SUPPLIED TEXT >>
::::
Written by Anne Zambrano | Manager, Communications and Creative Services
Next week, our very own Tim LaFleur, will be presenting at MPI-WEC on the very engaging topic of WiFi and what planners need to know to really understand it and tips on how to negotiate it with venues, hotel partners, and suppliers. Speaking with Tim about WiFi is seriously as exciting as it would be to talk to Steve Jobs about the iPhone. As M&IW’s Director of Mobile Strategy, Tim lives, breathes, eats and sleeps technology, and lucky for us, he is always willing to share his vast knowledge on the topic with our audience. Here are a few things Tim and I discussed.
Some of the key points he made are…
Personal experience with WiFi doesn’t always translate into WiFi experience at events.
WiFi is all around us in our daily lives. The majority of us have personal networks at home and are very used to going into the nearest coffee shop, restaurant and sometimes even outdoor park to pick up a free and reliable WiFi network. Mobility has blurred the line between personal and professional environments, so it is easy to understand why it is a common misconception that the WiFi at a meeting or event is easily accessible, ready-to-use, fast, and even free.
What used to ruin a meeting quicker than anything else is bad food. Now it is bad food and bad WiFi.
::::
PROBLEM SET >>
1/ Transcribe the WiFi article between "Some of the" and "and bad WiFi.", inclusive.
2/ Go on with the WiFi article from its last sentence.
The data after the WiFi article is separate material.

DATASET EXTRACT >>
::::
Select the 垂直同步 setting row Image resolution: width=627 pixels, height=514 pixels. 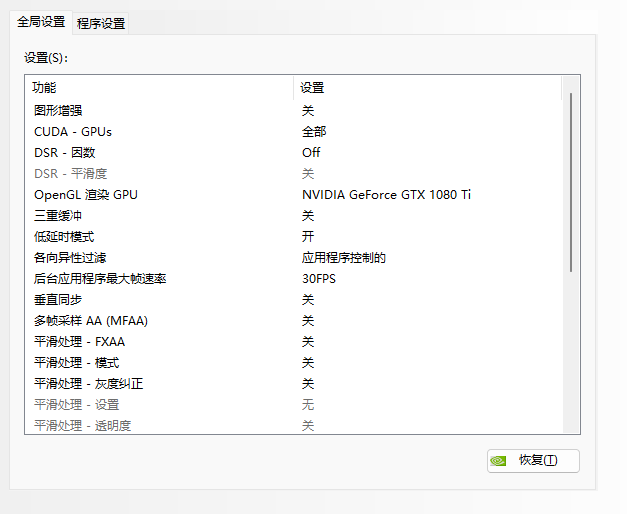coord(58,299)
::::
THE REPLIES >>
1/
Some of the key points he made are…
Personal experience with WiFi doesn’t always translate into WiFi experience at events.
WiFi is all around us in our daily lives. The majority of us have personal networks at home and are very used to going into the nearest coffee shop, restaurant and sometimes even outdoor park to pick up a free and reliable WiFi network. Mobility has blurred the line between personal and professional environments, so it is easy to understand why it is a common misconception that the WiFi at a meeting or event is easily accessible, ready-to-use, fast, and even free.
What used to ruin a meeting quicker than anything else is bad food. Now it is bad food and bad WiFi.

2/
Free isn’t always free. If the WiFi doesn’t provide enough bandwidth, network strength or throughput to support the participants, the meeting or event experience is in serious jeopardy. The cost of free WiFi can be an expensive opportunity cost.
But we have enough bandwidth, right?
Bandwidth is such a commonly used termed, even to typically describe one’s ability to complete their workload, that the question begs to be asked, ‘do we really understand what bandwidth is?’ Upload speeds, download speeds; sure we get the basic concept. A planner doesn’t need to know everything about how a network works. However, they do need to understand enough of the terms and technology to have an intelligent conversation to know what they are getting. A good WiFi experience isn’t simply about bandwidth. It is also about network strength, throughput, latency, bandwidth and how it is partitioned. All too often, a planner who is speaking with a venue technician doesn’t have a full understanding of what they are receiving and the venue technician doesn’t necessarily understand the dynamics of the meeting needs. It is critical for the success of the event that we continue to close this gap or our programs may suffer as a result from slowed networks and a lack of connectivity.
Bandwidth, throughput, partitioning – please explain.
The simplest way to explain bandwidth is to relate it to the size of a water hose. There is only so much water that can fit through the limited size of the hose. When the water that comes through the hose is sectioned off and allocated toward people that is the same thing as using some of the bandwidth of the network.
Throughput, on the other hand, is how much data can actually transmit through an access point or the hardware that transmits the internet signal. Throughput is limited by how many people can connect to a certain access point. Typically, each access point allows for 75-100 connections at a time. If too many devices are trying to connect to the same access point, users can experience a DOS (denial of service) and not be allowed into the network.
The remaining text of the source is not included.